See the table below for the clock rates. The radio clock rate depends on the master clock rate.
E31x
Clock Name | Description | Frequency |
---|---|---|
rfnoc_chdr |
RFNoC CHDR clock | 100 MHz |
dram |
DRAM interface clock | 100 MHz |
radio |
Radio interface clock | Same as master clock rate |
E320
Clock Name | Description | Frequency |
---|---|---|
rfnoc_chdr |
RFNoC CHDR clock | 200 MHz |
dram |
DRAM interface clock | 166.667 MHz |
radio |
Radio interface clock | Same as master clock rate (200 kHz to 61.44 MHz) |
N300/N310
Clock Name | Description | Frequency |
---|---|---|
rfnoc_chdr |
RFNoC CHDR clock | 200 MHz |
dram |
DRAM interface clock | 303.189 MHz |
radio |
Radio interface clock | Same as master clock rate (122.88 MHz, 125.0 MHz, or 153.6 MHz) |
N32x
Clock Name | Description | Frequency |
---|---|---|
rfnoc_chdr |
RFNoC CHDR clock | 187.5 MHz |
dram |
DRAM interface clock | 303.819 MHz |
radio |
Radio interface clock | Same as master clock rate (200 MHz, 245.76 MHz, or 250 MHz) |
X310
Clock Name | Description | Frequency |
---|---|---|
rfnoc_chdr |
RFNoC CHDR clock | 187.5 MHz |
ce |
Compute Engine clock | 214.286 MHz |
dram |
DRAM interface clock | 300 MHz |
radio |
Radio interface clock | Same as master clock rate (184.32 MHz or 200 MHz) |
X410
Clock Name | Description | Frequency |
---|---|---|
rfnoc_chdr |
RFNoC CHDR clock | 200 MHz |
dram |
DRAM interface clock | 250 MHz |
radio |
Radio interface clock | 122.88 MHz when master clock rate is 122.88, 245.76, or 491.52 MHz 125 MHz when master clock rate is 125, 250, or 500 MHz |
radio_2x |
Radio interface clock 2x | Twice the frequency of radio_clk
|
How do I add a clock with a different frequency?
Adding custom clocks is not directly supported yet. Describing them in the YAML file will not cause them to be generated for you. If you can't use any of the available clocks, you can modify the HDL code to generate a clock.
If you only need the clock within your own RFNoC block, you can modify the HDL for your block to generate the clock that you need from one of the available clocks.

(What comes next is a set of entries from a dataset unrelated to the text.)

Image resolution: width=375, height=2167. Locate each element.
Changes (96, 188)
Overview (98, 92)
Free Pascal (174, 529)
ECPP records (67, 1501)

To do this, add a new clock to your block's YAML description, connect the available clock to your block in the YAML description of your RFNoC image, then add a Xilinx MMCM IP instance to your block's HDL and connect the available clock to its input.
If the clock is needed by multiple RFNoC blocks, or if you want to change an existing clock, you can modify the HDL for the USRP you are using to add or change a clock. If you add a new clock to the RFNoC image core, you must also update the BSP YAML file (located in <repo>/host/include/uhd/rfnoc/core) so that the rfnoc_image_builder
knows that the clock exists. How and where the clocks are generated varies between USRPs. Please refer to the source code for that USRP (<repo>/fpga/usrp3/top).